= To be done =
Can you reproduce each of these records line for line, with no changes?

Records in a dataset:
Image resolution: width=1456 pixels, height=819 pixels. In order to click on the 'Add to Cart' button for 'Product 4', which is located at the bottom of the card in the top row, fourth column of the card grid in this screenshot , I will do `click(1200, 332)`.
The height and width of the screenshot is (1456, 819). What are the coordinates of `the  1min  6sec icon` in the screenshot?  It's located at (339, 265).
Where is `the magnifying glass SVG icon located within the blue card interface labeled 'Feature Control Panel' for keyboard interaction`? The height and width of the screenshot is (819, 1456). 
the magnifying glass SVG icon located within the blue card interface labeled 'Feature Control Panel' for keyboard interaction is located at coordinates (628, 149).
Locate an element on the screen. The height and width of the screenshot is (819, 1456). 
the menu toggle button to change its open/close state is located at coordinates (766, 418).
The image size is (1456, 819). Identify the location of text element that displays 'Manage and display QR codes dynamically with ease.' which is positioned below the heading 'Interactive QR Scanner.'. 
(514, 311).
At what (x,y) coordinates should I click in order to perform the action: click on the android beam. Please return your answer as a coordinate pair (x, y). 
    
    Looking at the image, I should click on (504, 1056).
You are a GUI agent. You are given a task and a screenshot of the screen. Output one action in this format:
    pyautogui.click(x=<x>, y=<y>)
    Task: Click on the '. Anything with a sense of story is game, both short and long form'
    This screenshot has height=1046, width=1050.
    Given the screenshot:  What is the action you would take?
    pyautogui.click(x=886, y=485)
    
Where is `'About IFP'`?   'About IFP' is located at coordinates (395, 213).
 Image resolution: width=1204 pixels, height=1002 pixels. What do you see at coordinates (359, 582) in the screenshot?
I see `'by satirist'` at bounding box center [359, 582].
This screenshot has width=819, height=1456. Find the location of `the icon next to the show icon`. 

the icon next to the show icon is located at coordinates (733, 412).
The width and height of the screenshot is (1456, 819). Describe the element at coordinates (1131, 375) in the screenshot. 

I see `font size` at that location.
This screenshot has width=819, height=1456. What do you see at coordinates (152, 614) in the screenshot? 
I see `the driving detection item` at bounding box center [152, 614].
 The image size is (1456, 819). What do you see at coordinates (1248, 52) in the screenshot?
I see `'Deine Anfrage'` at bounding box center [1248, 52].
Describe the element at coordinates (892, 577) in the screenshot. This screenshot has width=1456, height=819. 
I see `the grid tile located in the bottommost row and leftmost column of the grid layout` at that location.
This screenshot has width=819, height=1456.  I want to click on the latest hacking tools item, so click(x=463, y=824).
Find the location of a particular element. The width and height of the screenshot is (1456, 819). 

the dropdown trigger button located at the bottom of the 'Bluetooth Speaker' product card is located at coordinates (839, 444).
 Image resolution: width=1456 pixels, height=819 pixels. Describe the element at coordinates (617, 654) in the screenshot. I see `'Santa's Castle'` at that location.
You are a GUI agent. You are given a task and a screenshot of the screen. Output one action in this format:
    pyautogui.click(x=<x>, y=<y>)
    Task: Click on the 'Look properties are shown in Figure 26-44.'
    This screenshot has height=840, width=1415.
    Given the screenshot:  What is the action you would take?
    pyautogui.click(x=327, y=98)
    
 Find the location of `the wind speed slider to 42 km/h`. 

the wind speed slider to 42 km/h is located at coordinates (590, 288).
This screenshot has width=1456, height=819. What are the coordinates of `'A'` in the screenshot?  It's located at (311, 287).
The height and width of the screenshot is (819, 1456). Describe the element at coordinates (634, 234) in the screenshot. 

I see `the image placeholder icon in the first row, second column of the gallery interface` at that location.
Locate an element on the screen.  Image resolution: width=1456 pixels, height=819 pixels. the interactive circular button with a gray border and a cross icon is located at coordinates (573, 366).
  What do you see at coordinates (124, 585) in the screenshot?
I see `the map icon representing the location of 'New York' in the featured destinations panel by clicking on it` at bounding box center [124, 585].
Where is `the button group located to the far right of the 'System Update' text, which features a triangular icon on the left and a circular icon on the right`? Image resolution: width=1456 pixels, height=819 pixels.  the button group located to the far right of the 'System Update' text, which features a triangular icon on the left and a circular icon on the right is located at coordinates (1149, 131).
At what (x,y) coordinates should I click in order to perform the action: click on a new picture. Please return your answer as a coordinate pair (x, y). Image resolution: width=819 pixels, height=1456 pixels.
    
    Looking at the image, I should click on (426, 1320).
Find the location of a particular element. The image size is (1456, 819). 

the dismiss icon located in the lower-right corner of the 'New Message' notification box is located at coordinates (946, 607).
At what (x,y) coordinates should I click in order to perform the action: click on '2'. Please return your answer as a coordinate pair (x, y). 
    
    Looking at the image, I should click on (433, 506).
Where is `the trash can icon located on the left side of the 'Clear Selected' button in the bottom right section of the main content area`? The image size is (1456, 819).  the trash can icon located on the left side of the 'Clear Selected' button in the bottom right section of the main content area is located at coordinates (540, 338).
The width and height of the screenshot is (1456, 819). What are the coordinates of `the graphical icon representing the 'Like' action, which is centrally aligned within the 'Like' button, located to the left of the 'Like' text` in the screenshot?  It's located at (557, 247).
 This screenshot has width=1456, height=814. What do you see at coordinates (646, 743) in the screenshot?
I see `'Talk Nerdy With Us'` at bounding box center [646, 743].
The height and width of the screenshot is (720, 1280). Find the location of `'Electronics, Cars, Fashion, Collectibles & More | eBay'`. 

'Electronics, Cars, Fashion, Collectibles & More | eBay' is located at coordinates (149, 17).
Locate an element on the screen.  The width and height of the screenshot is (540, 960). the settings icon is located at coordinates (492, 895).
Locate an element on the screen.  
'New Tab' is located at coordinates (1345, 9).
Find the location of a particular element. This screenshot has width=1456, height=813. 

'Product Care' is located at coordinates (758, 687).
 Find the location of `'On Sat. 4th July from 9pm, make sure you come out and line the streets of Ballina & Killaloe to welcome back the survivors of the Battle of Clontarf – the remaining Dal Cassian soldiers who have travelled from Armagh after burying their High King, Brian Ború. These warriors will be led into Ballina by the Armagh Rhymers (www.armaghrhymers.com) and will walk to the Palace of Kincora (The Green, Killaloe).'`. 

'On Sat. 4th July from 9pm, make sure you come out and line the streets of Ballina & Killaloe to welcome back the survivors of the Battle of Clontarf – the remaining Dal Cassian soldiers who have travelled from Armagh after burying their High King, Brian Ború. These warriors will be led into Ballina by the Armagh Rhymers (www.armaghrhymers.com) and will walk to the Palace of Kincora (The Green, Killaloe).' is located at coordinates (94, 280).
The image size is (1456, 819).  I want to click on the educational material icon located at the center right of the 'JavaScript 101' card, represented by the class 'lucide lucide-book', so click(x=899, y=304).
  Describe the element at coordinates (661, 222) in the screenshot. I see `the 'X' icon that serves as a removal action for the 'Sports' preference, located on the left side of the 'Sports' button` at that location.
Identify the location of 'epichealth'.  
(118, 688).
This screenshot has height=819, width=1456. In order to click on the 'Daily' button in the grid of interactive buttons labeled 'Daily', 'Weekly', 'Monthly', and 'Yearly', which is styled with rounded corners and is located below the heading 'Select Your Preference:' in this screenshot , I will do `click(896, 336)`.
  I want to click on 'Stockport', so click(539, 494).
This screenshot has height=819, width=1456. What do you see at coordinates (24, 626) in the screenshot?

= Solution to this exercise =
Image resolution: width=1456 pixels, height=819 pixels. In order to click on the 'Add to Cart' button for 'Product 4', which is located at the bottom of the card in the top row, fourth column of the card grid in this screenshot , I will do `click(1200, 332)`.
The height and width of the screenshot is (1456, 819). What are the coordinates of `the  1min  6sec icon` in the screenshot?  It's located at (339, 265).
Where is `the magnifying glass SVG icon located within the blue card interface labeled 'Feature Control Panel' for keyboard interaction`? The height and width of the screenshot is (819, 1456). 
the magnifying glass SVG icon located within the blue card interface labeled 'Feature Control Panel' for keyboard interaction is located at coordinates (628, 149).
Locate an element on the screen. The height and width of the screenshot is (819, 1456). 
the menu toggle button to change its open/close state is located at coordinates (766, 418).
The image size is (1456, 819). Identify the location of text element that displays 'Manage and display QR codes dynamically with ease.' which is positioned below the heading 'Interactive QR Scanner.'. 
(514, 311).
At what (x,y) coordinates should I click in order to perform the action: click on the android beam. Please return your answer as a coordinate pair (x, y). 
    
    Looking at the image, I should click on (504, 1056).
You are a GUI agent. You are given a task and a screenshot of the screen. Output one action in this format:
    pyautogui.click(x=<x>, y=<y>)
    Task: Click on the '. Anything with a sense of story is game, both short and long form'
    This screenshot has height=1046, width=1050.
    Given the screenshot:  What is the action you would take?
    pyautogui.click(x=886, y=485)
    
Where is `'About IFP'`?   'About IFP' is located at coordinates (395, 213).
 Image resolution: width=1204 pixels, height=1002 pixels. What do you see at coordinates (359, 582) in the screenshot?
I see `'by satirist'` at bounding box center [359, 582].
This screenshot has width=819, height=1456. Find the location of `the icon next to the show icon`. 

the icon next to the show icon is located at coordinates (733, 412).
The width and height of the screenshot is (1456, 819). Describe the element at coordinates (1131, 375) in the screenshot. 

I see `font size` at that location.
This screenshot has width=819, height=1456. What do you see at coordinates (152, 614) in the screenshot? 
I see `the driving detection item` at bounding box center [152, 614].
 The image size is (1456, 819). What do you see at coordinates (1248, 52) in the screenshot?
I see `'Deine Anfrage'` at bounding box center [1248, 52].
Describe the element at coordinates (892, 577) in the screenshot. This screenshot has width=1456, height=819. 
I see `the grid tile located in the bottommost row and leftmost column of the grid layout` at that location.
This screenshot has width=819, height=1456.  I want to click on the latest hacking tools item, so click(x=463, y=824).
Find the location of a particular element. The width and height of the screenshot is (1456, 819). 

the dropdown trigger button located at the bottom of the 'Bluetooth Speaker' product card is located at coordinates (839, 444).
 Image resolution: width=1456 pixels, height=819 pixels. Describe the element at coordinates (617, 654) in the screenshot. I see `'Santa's Castle'` at that location.
You are a GUI agent. You are given a task and a screenshot of the screen. Output one action in this format:
    pyautogui.click(x=<x>, y=<y>)
    Task: Click on the 'Look properties are shown in Figure 26-44.'
    This screenshot has height=840, width=1415.
    Given the screenshot:  What is the action you would take?
    pyautogui.click(x=327, y=98)
    
 Find the location of `the wind speed slider to 42 km/h`. 

the wind speed slider to 42 km/h is located at coordinates (590, 288).
This screenshot has width=1456, height=819. What are the coordinates of `'A'` in the screenshot?  It's located at (311, 287).
The height and width of the screenshot is (819, 1456). Describe the element at coordinates (634, 234) in the screenshot. 

I see `the image placeholder icon in the first row, second column of the gallery interface` at that location.
Locate an element on the screen.  Image resolution: width=1456 pixels, height=819 pixels. the interactive circular button with a gray border and a cross icon is located at coordinates (573, 366).
  What do you see at coordinates (124, 585) in the screenshot?
I see `the map icon representing the location of 'New York' in the featured destinations panel by clicking on it` at bounding box center [124, 585].
Where is `the button group located to the far right of the 'System Update' text, which features a triangular icon on the left and a circular icon on the right`? Image resolution: width=1456 pixels, height=819 pixels.  the button group located to the far right of the 'System Update' text, which features a triangular icon on the left and a circular icon on the right is located at coordinates (1149, 131).
At what (x,y) coordinates should I click in order to perform the action: click on a new picture. Please return your answer as a coordinate pair (x, y). Image resolution: width=819 pixels, height=1456 pixels.
    
    Looking at the image, I should click on (426, 1320).
Find the location of a particular element. The image size is (1456, 819). 

the dismiss icon located in the lower-right corner of the 'New Message' notification box is located at coordinates (946, 607).
At what (x,y) coordinates should I click in order to perform the action: click on '2'. Please return your answer as a coordinate pair (x, y). 
    
    Looking at the image, I should click on (433, 506).
Where is `the trash can icon located on the left side of the 'Clear Selected' button in the bottom right section of the main content area`? The image size is (1456, 819).  the trash can icon located on the left side of the 'Clear Selected' button in the bottom right section of the main content area is located at coordinates (540, 338).
The width and height of the screenshot is (1456, 819). What are the coordinates of `the graphical icon representing the 'Like' action, which is centrally aligned within the 'Like' button, located to the left of the 'Like' text` in the screenshot?  It's located at (557, 247).
 This screenshot has width=1456, height=814. What do you see at coordinates (646, 743) in the screenshot?
I see `'Talk Nerdy With Us'` at bounding box center [646, 743].
The height and width of the screenshot is (720, 1280). Find the location of `'Electronics, Cars, Fashion, Collectibles & More | eBay'`. 

'Electronics, Cars, Fashion, Collectibles & More | eBay' is located at coordinates (149, 17).
Locate an element on the screen.  The width and height of the screenshot is (540, 960). the settings icon is located at coordinates (492, 895).
Locate an element on the screen.  
'New Tab' is located at coordinates (1345, 9).
Find the location of a particular element. This screenshot has width=1456, height=813. 

'Product Care' is located at coordinates (758, 687).
 Find the location of `'On Sat. 4th July from 9pm, make sure you come out and line the streets of Ballina & Killaloe to welcome back the survivors of the Battle of Clontarf – the remaining Dal Cassian soldiers who have travelled from Armagh after burying their High King, Brian Ború. These warriors will be led into Ballina by the Armagh Rhymers (www.armaghrhymers.com) and will walk to the Palace of Kincora (The Green, Killaloe).'`. 

'On Sat. 4th July from 9pm, make sure you come out and line the streets of Ballina & Killaloe to welcome back the survivors of the Battle of Clontarf – the remaining Dal Cassian soldiers who have travelled from Armagh after burying their High King, Brian Ború. These warriors will be led into Ballina by the Armagh Rhymers (www.armaghrhymers.com) and will walk to the Palace of Kincora (The Green, Killaloe).' is located at coordinates (94, 280).
The image size is (1456, 819).  I want to click on the educational material icon located at the center right of the 'JavaScript 101' card, represented by the class 'lucide lucide-book', so click(x=899, y=304).
  Describe the element at coordinates (661, 222) in the screenshot. I see `the 'X' icon that serves as a removal action for the 'Sports' preference, located on the left side of the 'Sports' button` at that location.
Identify the location of 'epichealth'.  
(118, 688).
This screenshot has height=819, width=1456. In order to click on the 'Daily' button in the grid of interactive buttons labeled 'Daily', 'Weekly', 'Monthly', and 'Yearly', which is styled with rounded corners and is located below the heading 'Select Your Preference:' in this screenshot , I will do `click(896, 336)`.
  I want to click on 'Stockport', so click(539, 494).
This screenshot has height=819, width=1456. What do you see at coordinates (24, 626) in the screenshot?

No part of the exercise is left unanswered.